Adote posturas poderosas. Essa técnica aprendi com o coach de performance Akash Karia. Segundo ele, sua linguagem corporal reflete o que você está sentindo por dentro. Se está triste, seus ombros ficam caídos, a testa franzida e a postura é cabisbaixa. Quando estamos felizes e orgulhosos, nossos ombros ficam erguidos e os lábios curvados para cima. É possível aumentar seu nível de testosterona em 20%, hormônio que aumenta a confiança, e diminuir em 25% os níveis de cortisol, que causa estresse, adotando uma postura poderosa. Para isso você deve ficar em pé com os ombros para trás e os pés afastados na altura dos ombros e respirar profundamente por dois minutos. Já fiz esse teste e gostei dos resultados. Vale para lidar com um momento difícil ou aumentar suas chances de fazer uma ótima apresentação.

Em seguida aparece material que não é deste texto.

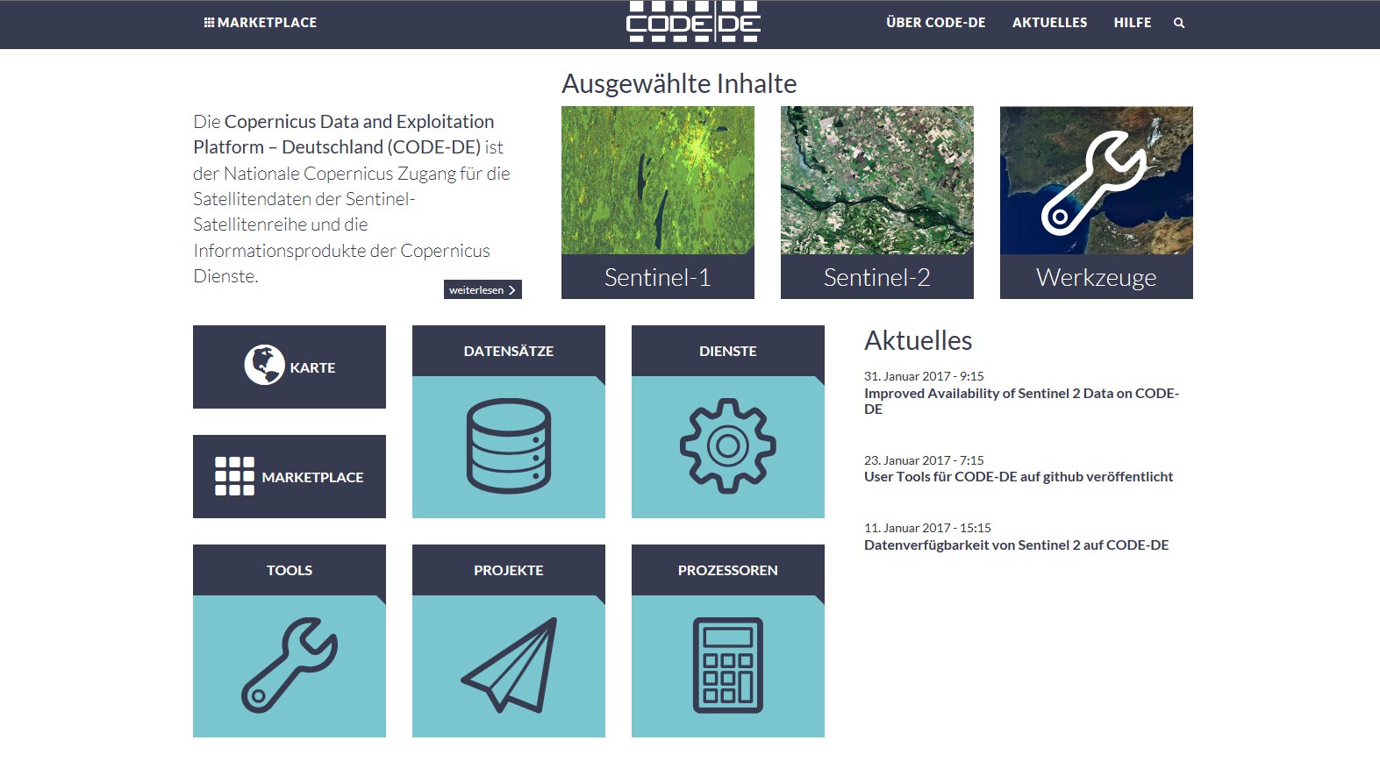
Task: Open the Hilfe menu item
Action: coord(1132,23)
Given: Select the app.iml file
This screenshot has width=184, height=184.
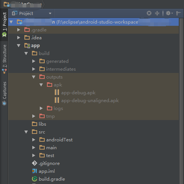Looking at the screenshot, I should tap(47, 171).
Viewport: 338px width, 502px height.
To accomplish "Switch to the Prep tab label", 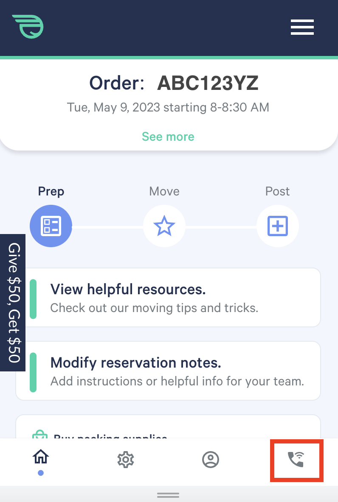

3) Assuma a sua parte, fique com os aprendizados e edite sua história futura. Um grande executivo tinha acabado de perder a sua promoção a CEO. Depois de muito anos de trabalho e resultados, uma mudança no negócio da empresa e a fusão com um concorrente destruiu seus planos. A tendência dos menos resilientes é achar que tudo está errado, se afundar em um mar de justificativas. Atitudes como essas não ajudam em nada, muito pelo contrário. A recomendação é assumir a sua parte no que aconteceu. O que você aprendeu com algo que não deu certo como esperava? No caso do executivo, ele poderia entender onde errou, o que poderia ter feito diferente. Sempre em momentos como esse temos algo a aprender, algo a incorporar. No fim, a história que você vai contar para você mesmo é aquela que terá mais força no mercado. Assumir a sua parte, destacar os aprendizados e realmente refletir sobre eles fará com que você assuma o papel de protagonista. Acredite que o mercado prefere e valoriza muito mais os protagonistas do que as vítimas. Afinal, estamos aqui para escrever os capítulos da nossa história e não para ficar lendo ou sendo impactados por histórias que nem são as nossas. Como resiliência é mais importante que puro talento, quem pratica essa competência tem mais chance de dar contornos mais ricos ao filme da vida!